According to Minnesota Department of Employment and Economic Development statistics, transportation, education, real estate, truck transportation, and mining industries will be hit especially hard by the work force shortage, since they have the some of the highest percentage of employees 55 and over. In October, Governor Tim Pawlenty told state agencies to conduct planning studies in anticipation of future work force shortages. The number of state-government workers retiring annually has increased 32 percent over the last five years; during the next 10 years, 39 percent of state employees will turn 61, the average retirement age for state workers.

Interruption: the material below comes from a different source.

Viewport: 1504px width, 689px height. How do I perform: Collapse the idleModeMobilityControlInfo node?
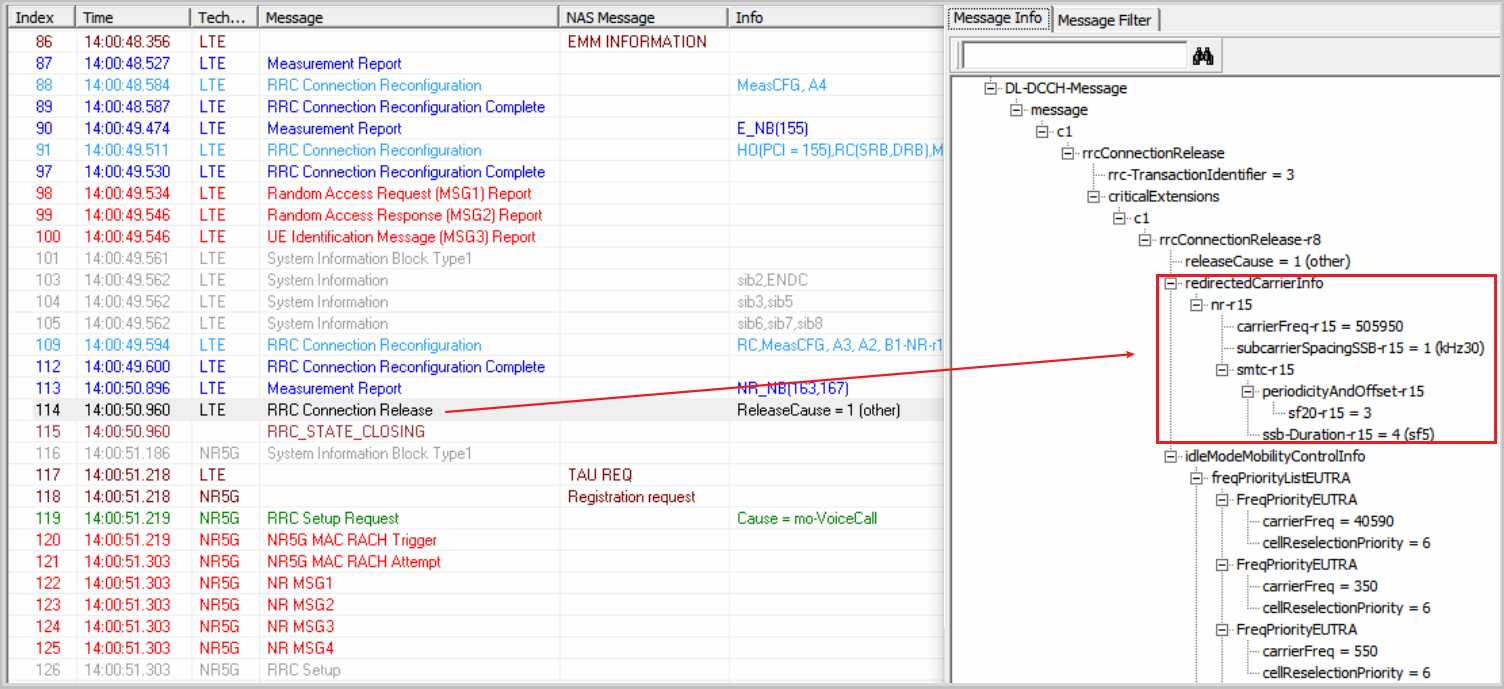(1171, 457)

But who will replace those retirees?

This issue isn’t just a local concern. A recent report from the San Jose, California– based National Center for Public Policy and Higher Education says that the nation will see a drop in the average level of education and per capita income over the next two decades, “unless states do a better job of raising the education level of all racial/ethnic groups.” The number of minority workers—many of them immigrants—is projected to double from 18 to 37 percent from 1980 to 2020. In Minnesota, the nonwhite and Hispanic population is expected to make up 18 percent of the working population in 2030, compared to 10 percent now. Immigrants are predicted to account for a one-third increase in workers over the next 30 years.

Going back to the high school graduation rate: According to the Minnesota Department of Education, only 67 percent of kids for whom English is a second language graduated from high school in 2004, compared to 93 percent of native-born caucasians. (Data for 2005 are still being tabulated.) That same year, just 64 percent of black students and 55 percent of Hispanic students graduated. In fact, Minnesota has one of the lowest graduation rates for Hispanic high-school kids in the country.

Benson believes that the labor shortage is already here—and that it will get worse as an increasing number of kids have trouble simply learning how to learn. “More and more [employers] are looking for people who can just learn, and they will do the training,” Benson says. “But they have to have that better fundamental raw product—for want of better words—come in the door.”